Collected data:

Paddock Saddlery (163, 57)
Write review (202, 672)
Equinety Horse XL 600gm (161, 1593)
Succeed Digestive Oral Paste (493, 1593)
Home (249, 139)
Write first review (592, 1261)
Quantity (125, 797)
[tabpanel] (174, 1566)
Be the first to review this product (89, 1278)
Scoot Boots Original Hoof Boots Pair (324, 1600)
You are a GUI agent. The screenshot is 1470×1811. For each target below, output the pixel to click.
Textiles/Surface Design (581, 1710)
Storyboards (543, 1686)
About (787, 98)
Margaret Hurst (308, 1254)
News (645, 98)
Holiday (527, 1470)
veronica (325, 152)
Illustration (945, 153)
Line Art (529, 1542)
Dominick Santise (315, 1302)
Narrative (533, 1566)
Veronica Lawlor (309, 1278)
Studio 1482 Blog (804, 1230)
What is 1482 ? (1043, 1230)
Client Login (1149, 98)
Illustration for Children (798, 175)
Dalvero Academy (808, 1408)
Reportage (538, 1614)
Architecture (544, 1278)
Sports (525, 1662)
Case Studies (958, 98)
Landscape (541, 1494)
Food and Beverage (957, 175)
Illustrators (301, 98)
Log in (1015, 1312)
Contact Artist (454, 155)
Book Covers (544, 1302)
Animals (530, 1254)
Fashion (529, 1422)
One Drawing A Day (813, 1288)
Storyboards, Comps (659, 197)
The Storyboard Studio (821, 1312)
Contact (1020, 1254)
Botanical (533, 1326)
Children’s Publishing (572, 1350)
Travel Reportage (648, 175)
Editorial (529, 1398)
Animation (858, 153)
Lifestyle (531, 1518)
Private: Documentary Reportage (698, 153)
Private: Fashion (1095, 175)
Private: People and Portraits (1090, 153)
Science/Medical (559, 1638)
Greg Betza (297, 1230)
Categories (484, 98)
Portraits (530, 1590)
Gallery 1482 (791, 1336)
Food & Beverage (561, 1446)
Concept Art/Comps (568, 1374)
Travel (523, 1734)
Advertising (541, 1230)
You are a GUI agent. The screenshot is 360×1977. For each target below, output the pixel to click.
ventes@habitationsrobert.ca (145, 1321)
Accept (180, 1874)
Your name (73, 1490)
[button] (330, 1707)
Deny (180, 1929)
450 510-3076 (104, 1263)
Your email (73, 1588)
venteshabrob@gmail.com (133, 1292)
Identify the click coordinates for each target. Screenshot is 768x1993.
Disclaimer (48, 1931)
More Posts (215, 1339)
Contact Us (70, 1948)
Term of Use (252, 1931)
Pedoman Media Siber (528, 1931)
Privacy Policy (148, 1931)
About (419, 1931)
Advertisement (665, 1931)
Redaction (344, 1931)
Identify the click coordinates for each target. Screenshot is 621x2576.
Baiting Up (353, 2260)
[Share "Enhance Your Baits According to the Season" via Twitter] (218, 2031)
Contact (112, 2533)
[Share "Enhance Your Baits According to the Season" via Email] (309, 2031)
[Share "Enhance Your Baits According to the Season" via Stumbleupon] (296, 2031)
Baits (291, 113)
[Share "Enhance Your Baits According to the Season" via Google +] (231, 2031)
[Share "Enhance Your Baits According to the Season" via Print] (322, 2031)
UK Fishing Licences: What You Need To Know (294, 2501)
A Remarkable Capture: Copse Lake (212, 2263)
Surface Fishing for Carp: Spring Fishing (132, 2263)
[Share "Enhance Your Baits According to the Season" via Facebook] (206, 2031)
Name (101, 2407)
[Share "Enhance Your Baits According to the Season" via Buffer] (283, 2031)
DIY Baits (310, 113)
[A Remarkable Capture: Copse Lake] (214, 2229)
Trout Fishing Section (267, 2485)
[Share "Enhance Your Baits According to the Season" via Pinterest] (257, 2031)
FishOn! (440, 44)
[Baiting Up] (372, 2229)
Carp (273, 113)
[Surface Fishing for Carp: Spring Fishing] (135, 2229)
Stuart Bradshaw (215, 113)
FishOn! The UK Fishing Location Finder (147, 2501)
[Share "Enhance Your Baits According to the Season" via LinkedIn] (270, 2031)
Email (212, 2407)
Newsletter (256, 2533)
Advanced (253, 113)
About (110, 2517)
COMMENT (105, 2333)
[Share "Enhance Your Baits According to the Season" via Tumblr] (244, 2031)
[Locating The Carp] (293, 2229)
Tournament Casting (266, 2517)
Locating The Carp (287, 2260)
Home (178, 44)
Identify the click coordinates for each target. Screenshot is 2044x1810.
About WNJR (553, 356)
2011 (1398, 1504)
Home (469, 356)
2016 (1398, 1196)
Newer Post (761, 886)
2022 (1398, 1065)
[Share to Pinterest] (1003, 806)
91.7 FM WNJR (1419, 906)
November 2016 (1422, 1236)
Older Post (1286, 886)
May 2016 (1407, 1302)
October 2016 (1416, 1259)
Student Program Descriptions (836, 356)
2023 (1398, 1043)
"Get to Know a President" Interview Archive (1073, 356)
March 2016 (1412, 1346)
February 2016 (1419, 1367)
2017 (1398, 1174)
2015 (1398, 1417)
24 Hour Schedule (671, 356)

_WHAT TO WORK ON_
Looking at the entries above, can you reproduce exactly the lines from the one that holds "Animals (530, 1254)" through the one that holds "Advertising (541, 1230)", and only those?

_RESPONSE TO THIS TASK_
Animals (530, 1254)
Fashion (529, 1422)
One Drawing A Day (813, 1288)
Storyboards, Comps (659, 197)
The Storyboard Studio (821, 1312)
Contact (1020, 1254)
Botanical (533, 1326)
Children’s Publishing (572, 1350)
Travel Reportage (648, 175)
Editorial (529, 1398)
Animation (858, 153)
Lifestyle (531, 1518)
Private: Documentary Reportage (698, 153)
Private: Fashion (1095, 175)
Private: People and Portraits (1090, 153)
Science/Medical (559, 1638)
Greg Betza (297, 1230)
Categories (484, 98)
Portraits (530, 1590)
Gallery 1482 (791, 1336)
Food & Beverage (561, 1446)
Concept Art/Comps (568, 1374)
Travel (523, 1734)
Advertising (541, 1230)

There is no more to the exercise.